小風景:香港有過王司馬 - 董橋

小風景:香港有過王司馬 - 董橋

 穆翁住九龍郊區,很少進城。聖誕過了的一個下午,他忽然光臨我家,說是知道我休假,天氣又好,趕來坐坐。他愛看字畫,沏壺龍井弄些甜點陪他隨意品賞,聽他細說古今,那是我們舊派人最舊派的消遣了。穆翁那天從黑色布袋裏掏出《香港經濟日報》一頁寫王司馬太太和王司馬牛仔漫畫的專題版要我看:「老朋友竟然走了二十年了,日子過得真快!」他說。看不到王司馬的照片,看不到王太太和三個真牛仔,我讀了還是高興。
寫這篇專題的陳大興說,王家三個牛仔都長大了:大牛結了婚,住西雅圖,兒子六歲女兒三歲;二牛三十四了,在渥太華做電腦保安;三牛二十九歲,也搞電腦,在溫哥華跟媽媽住。王太太和二牛三牛這次回香港接受訪問做出專題。他們不拍照,二牛說父親筆下的牛仔定了形象,他都六呎高了,牛仔漫畫的讀者不容易接受。報上只拍三牛的一雙手,真像他父親的手。

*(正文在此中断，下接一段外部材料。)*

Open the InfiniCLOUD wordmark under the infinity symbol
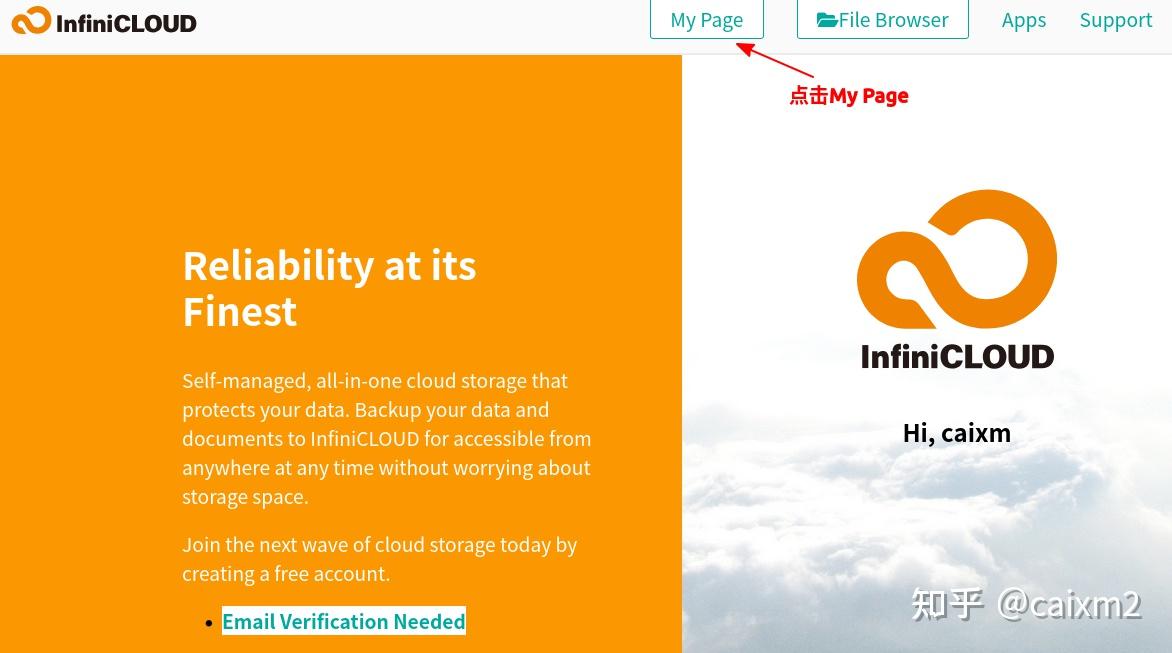Image resolution: width=1172 pixels, height=653 pixels. (956, 356)
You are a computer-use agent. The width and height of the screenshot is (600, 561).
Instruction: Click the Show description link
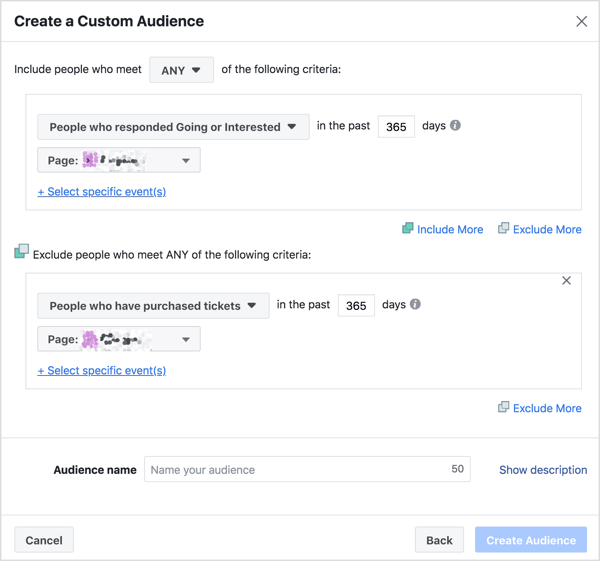point(543,469)
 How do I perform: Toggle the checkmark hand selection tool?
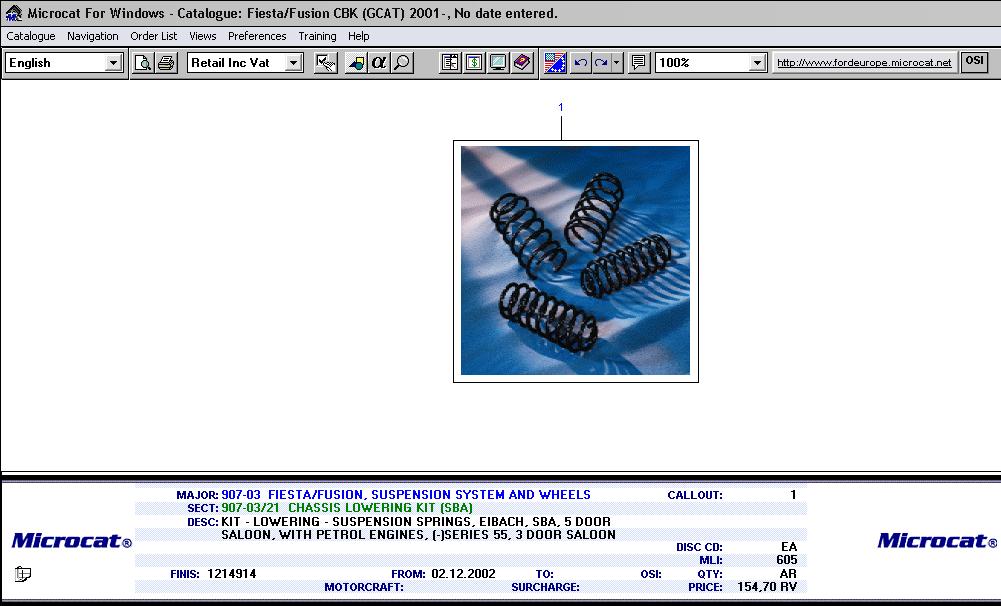pyautogui.click(x=325, y=63)
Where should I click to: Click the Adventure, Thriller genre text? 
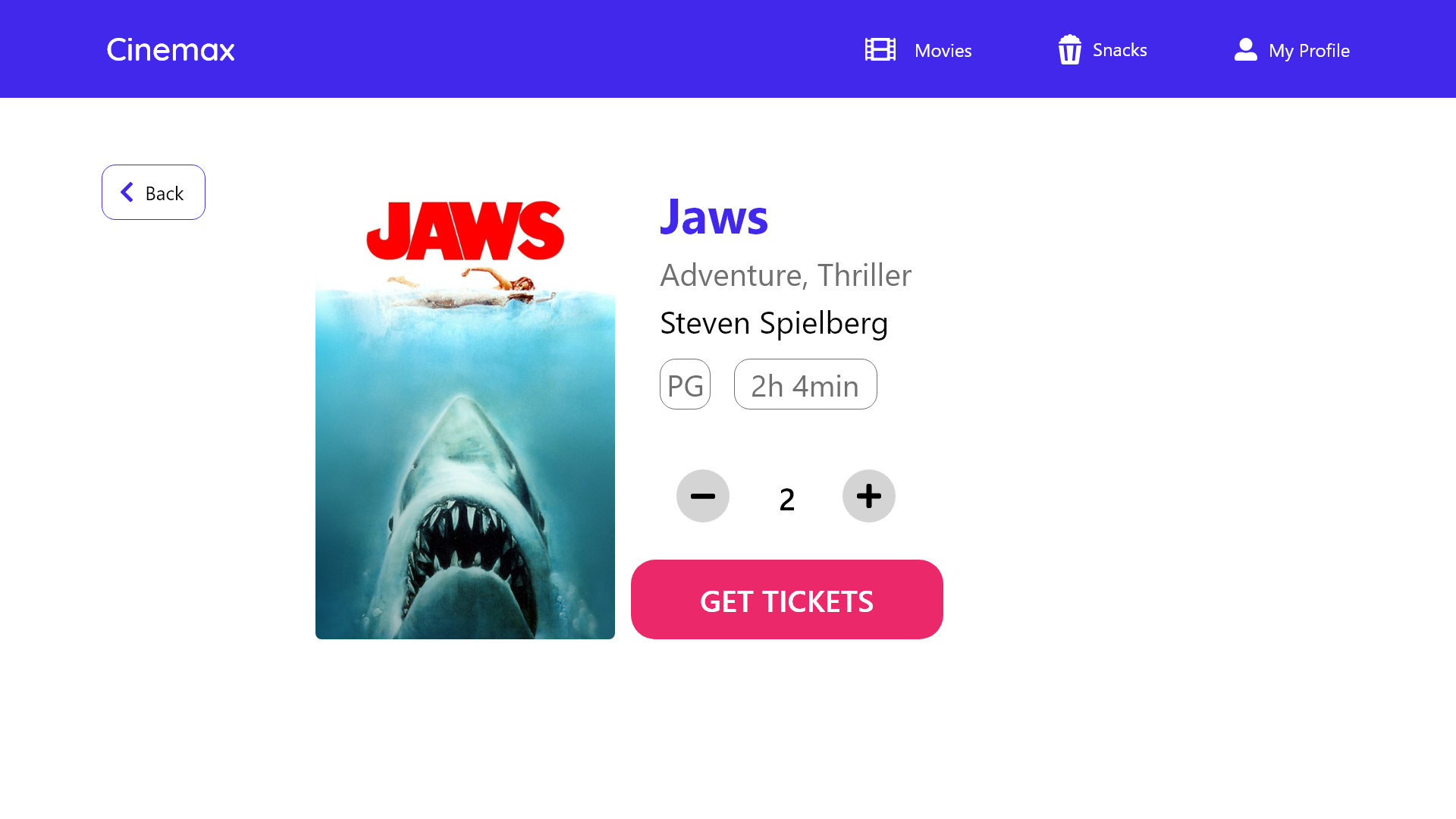coord(786,275)
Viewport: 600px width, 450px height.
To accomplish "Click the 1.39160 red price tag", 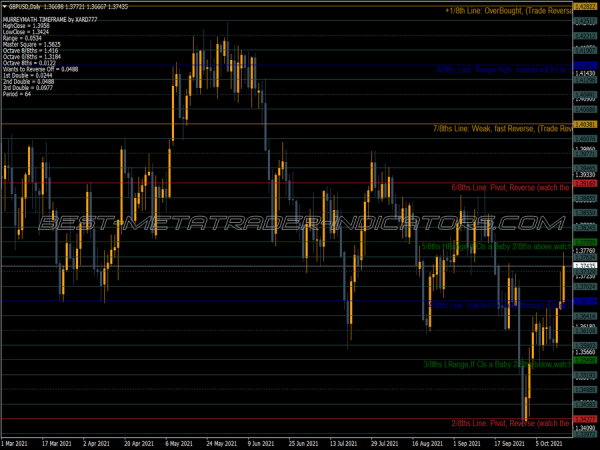I will click(x=585, y=183).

 王司馬說:「昨天,牛仔是我。今天,牛仔是我的孩子。明天,牛仔是我的孩子的孩子。」漫畫家塑造的是一代傳一代的溫情,不朽不老,宣示舊派倫理的價值觀。穆翁說我的老同事楊維邦說得對,王司馬筆下的牛仔經過了幾個階段的進化:六十年代戴西部牛郎帽子;七十年代頭大身小;八十年代長胖了,線條圓滿,故事簡煉,寫盡父子平淡如水的生活,不着一字,一看就懂。「舒爾茨的花生,王司馬的牛仔,都是人生雨後天邊的彩虹!」穆翁說。
我七十年代初開始看牛仔,一九八○年才跟王司馬在同一個機構做事。一年秋天,我們十幾個朋友合伙買一大籮大閘蟹來我家吃,我們見識了王司馬吃蟹的絕技:吃得乾乾淨淨還砌得出一隻完完整整的空心蟹!那天,他還給我家小弟畫牛仔,圓圓團團好玩極了。又過了一兩年,我模仿武俠小說筆調寫政治寓言〈薰香記〉,王司馬乘興替我畫了一幅女主角可香的英姿,淡彩若夢,做了雜誌封面。那算是司馬和我為中英兩國談判香港問題合寫的小小腳註了。

 王司馬沒等英國人降旗就走了。穆翁說他那些年跟司馬談過移民的構想,司馬達觀,事事隨緣,似乎沒有具體的安排。穆翁倒是做過移居新加坡的最壞打算。他一向在西環老商行做事,早年工餘給南洋報紙副刊掇拾掌故,文筆帶着古趣,三分遺老架子。那時候中文報紙的副刊還作興渲染民國消閑書報的遺韻,方塊文章常見亭台的花草和書齋的孤燈,穆翁剪剪貼貼給那邊編報的老朋友供應材料,很受歡迎,年紀輕輕連筆名只好都加個「翁」字充老了。
穆翁歲數比司馬和我都大,現在終於當得起這個龍鍾的筆名了。他說他原以為人老了真好,事事放得下,一想起王司馬竟覺得自己境界太低:「司馬從來不計較拿不拿得起,從來也就沒有放不放得下的煩惱了!」他說。記憶中,牛仔漫畫真的從來不說教,不矯情,勵志的用心都只引人意會,不費言傳,跟豐子愷的童畫趣味大異。「那樣樸素的真情,香港找不到了!」穆翁說。暮色裏,我陪他等車下山。